10. Chomping at the bit

This phrase originates from the behavior of horses that are eager to start running. When a horse is held back, it may bite on the bit in its mouth out of frustration. It is commonly used to describe someone who is eagerly waiting for an opportunity or impatient to begin.

  • For example, a student might say, “I’ve studied all night and I’m chomping at the bit to take the exam.”
  • A job applicant might say, “I’ve been preparing for this interview for weeks and I’m chomping at the bit to showcase my skills.”
  • A traveler might say, “I’ve packed my bags and I’m chomping at the bit to explore a new destination.”

11. Set to roll

This phrase indicates that someone is fully prepared and ready to start or take action. It implies that all necessary preparations have been made and one is ready to proceed.

  • For example, before a race, a coach might say, “Get set to roll, athletes!”
  • In a business meeting, someone might say, “I’ve reviewed all the documents and I’m set to roll with the presentation.”
  • A friend might ask, “Are you set to roll for the road trip tomorrow?”

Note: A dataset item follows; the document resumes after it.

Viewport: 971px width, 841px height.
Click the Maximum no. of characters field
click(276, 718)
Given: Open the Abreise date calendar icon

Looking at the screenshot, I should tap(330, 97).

12. In the starting blocks

This phrase comes from the world of athletics, specifically track and field, where runners start a race from the starting blocks. It means being in a position of readiness and anticipation, prepared to start something.

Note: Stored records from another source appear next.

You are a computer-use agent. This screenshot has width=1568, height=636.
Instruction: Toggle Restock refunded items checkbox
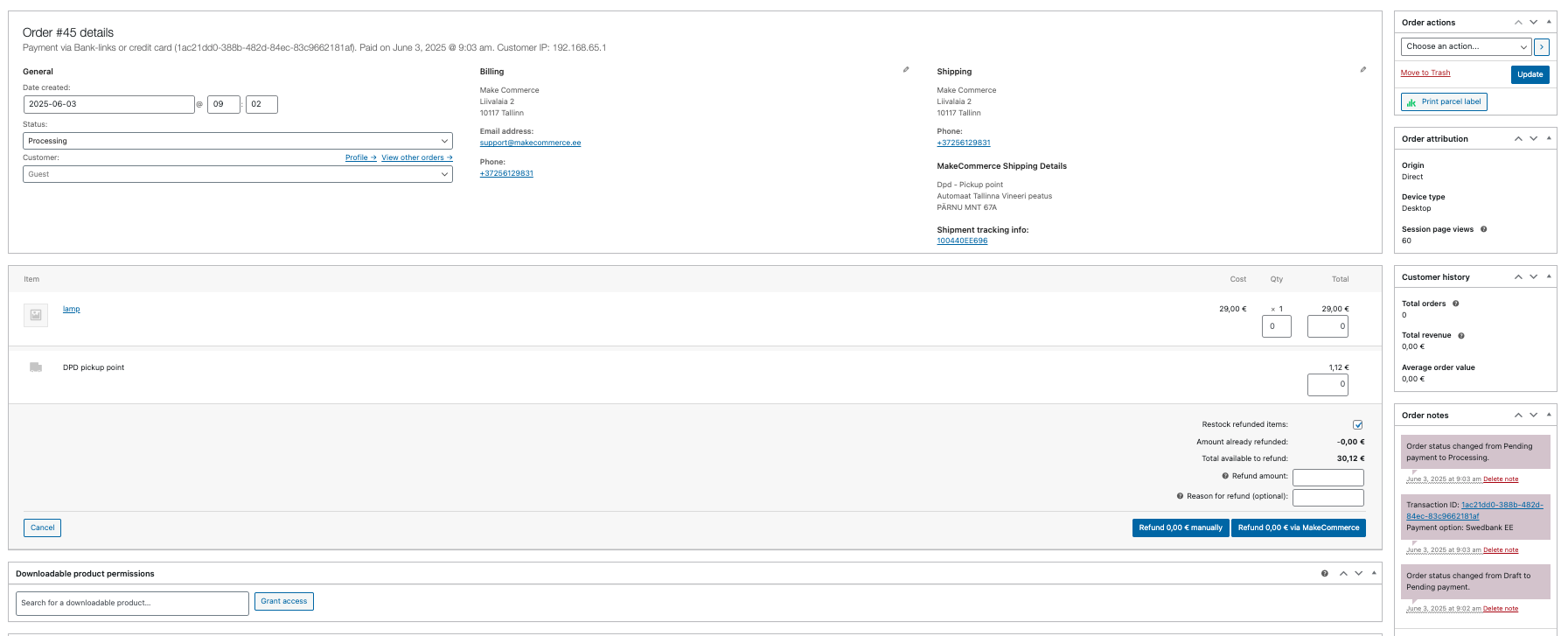[1358, 425]
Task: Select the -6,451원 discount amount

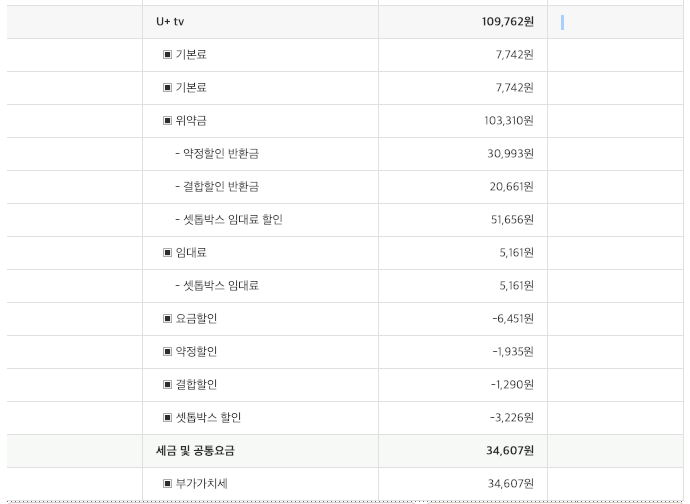Action: (513, 319)
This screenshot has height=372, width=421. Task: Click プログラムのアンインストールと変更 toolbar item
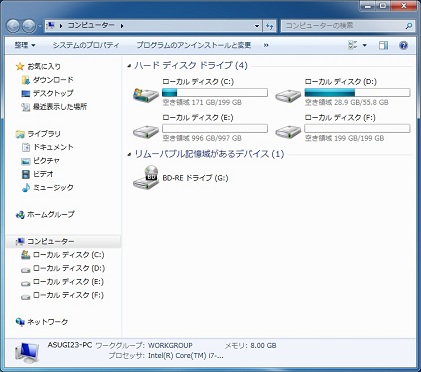[194, 45]
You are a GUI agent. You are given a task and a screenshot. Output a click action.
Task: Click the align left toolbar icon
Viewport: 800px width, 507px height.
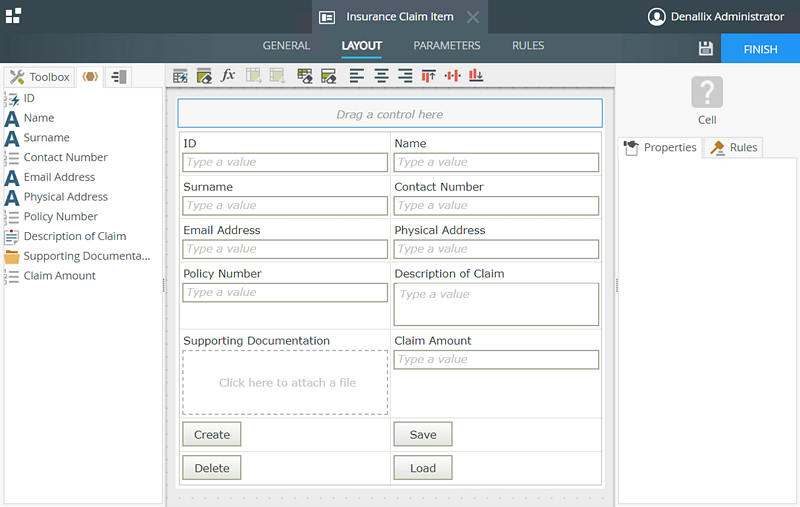pos(356,76)
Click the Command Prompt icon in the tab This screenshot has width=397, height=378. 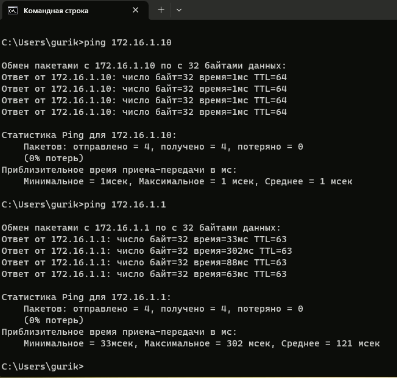[13, 11]
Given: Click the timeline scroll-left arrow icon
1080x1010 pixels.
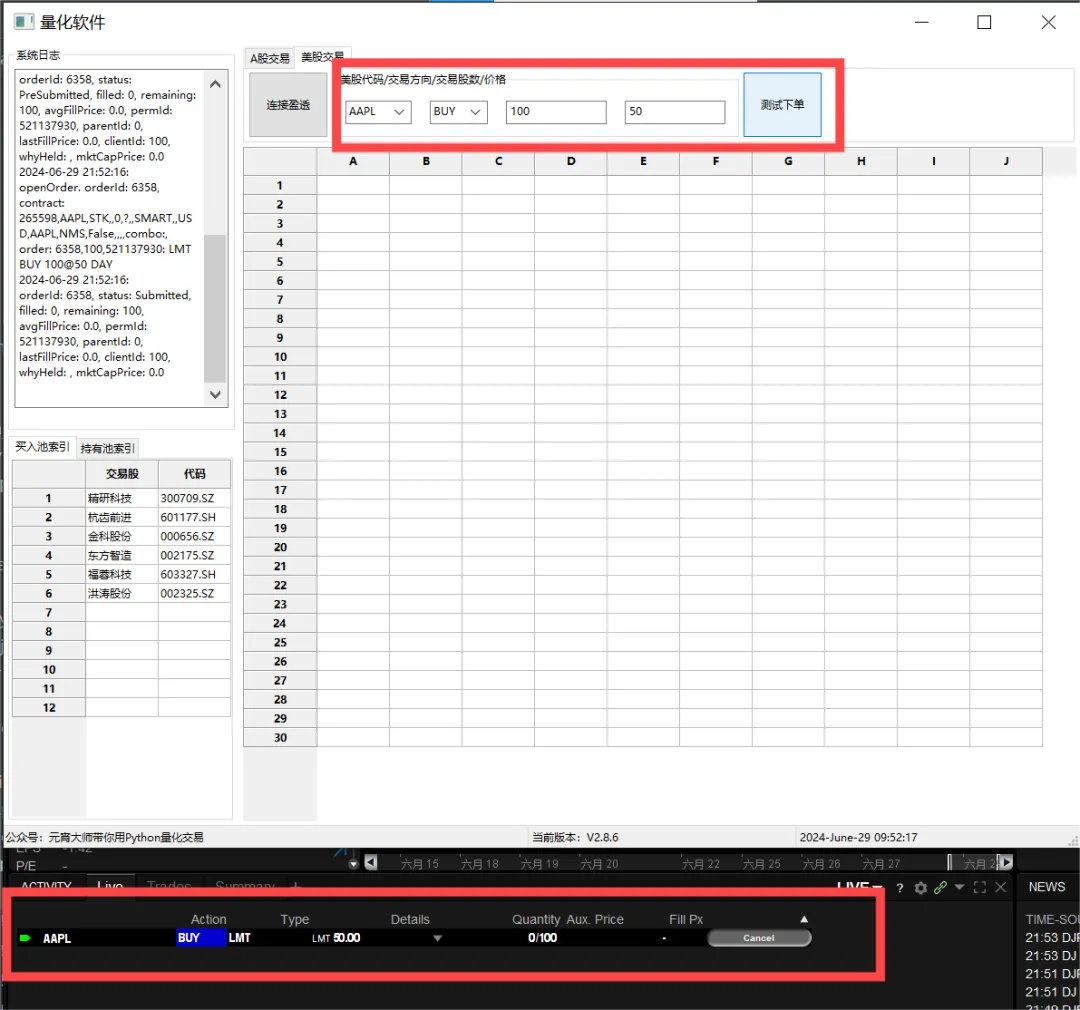Looking at the screenshot, I should pyautogui.click(x=370, y=863).
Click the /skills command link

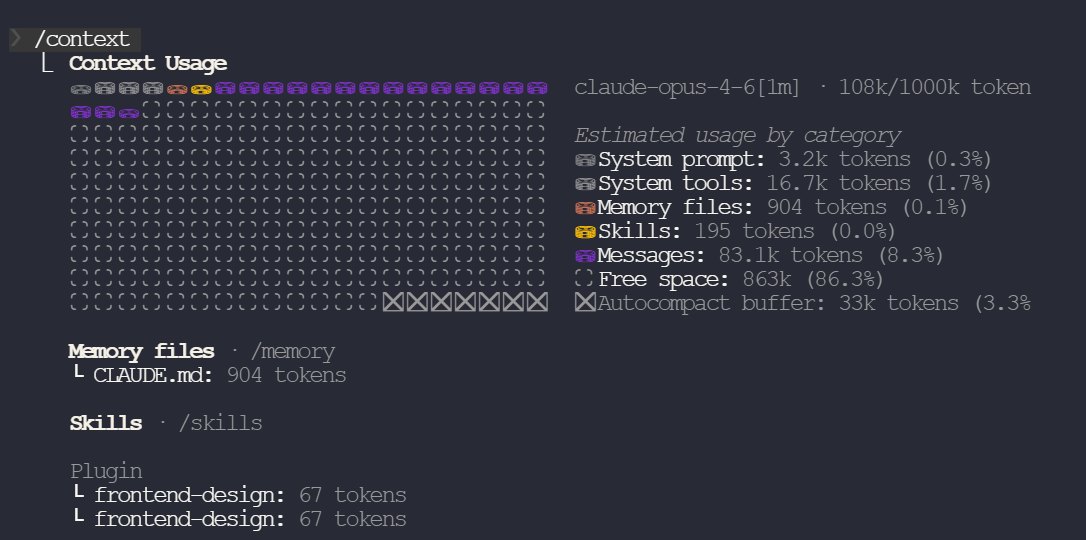click(220, 423)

  • For instance, a teacher might say, “Everyone, get in your seats and be in the starting blocks for the lesson.”
  • Before a competition, a coach might say, “Get in the starting blocks and be ready to give it your all.”
  • A speaker might say, “I’m in the starting blocks to deliver my presentation. Let’s get started!”

13. Ready to rock and roll

This phrase is a lively expression indicating enthusiasm and readiness to start something. It often implies a sense of excitement and anticipation.

  • For example, before a concert, a band member might say, “We’re all tuned up and ready to rock and roll!”
  • In a team meeting, someone might say, “Let’s get this project started. We’re ready to rock and roll.”
  • Friends planning a night out might say, “We’re all dressed up and ready to rock and roll!”

14. Fit to go

This phrase suggests that someone is in good physical and mental condition to begin or continue with a task or activity. It implies being fully ready and capable to proceed without any hindrances.

  • For instance, a coach might say, “The team is fit to go for the championship game.”
  • Before a long hike, someone might say, “I’ve packed all the essentials and I’m fit to go.”
  • A teacher might ask the class, “Is everyone fit to go with their assignments?”

15. Ready as can be

This phrase emphasizes the highest level of readiness and preparedness. It suggests that someone is fully prepared and there is no further need for preparation or delay.

  • For example, before a performance, a dancer might say, “I’ve rehearsed every move. I’m ready as can be.”
  • In a job interview, someone might say, “I’ve researched the company thoroughly. I’m ready as can be for any question.”
  • A friend might say, “I’ve packed my bags and double-checked everything. I’m ready as can be for our trip.”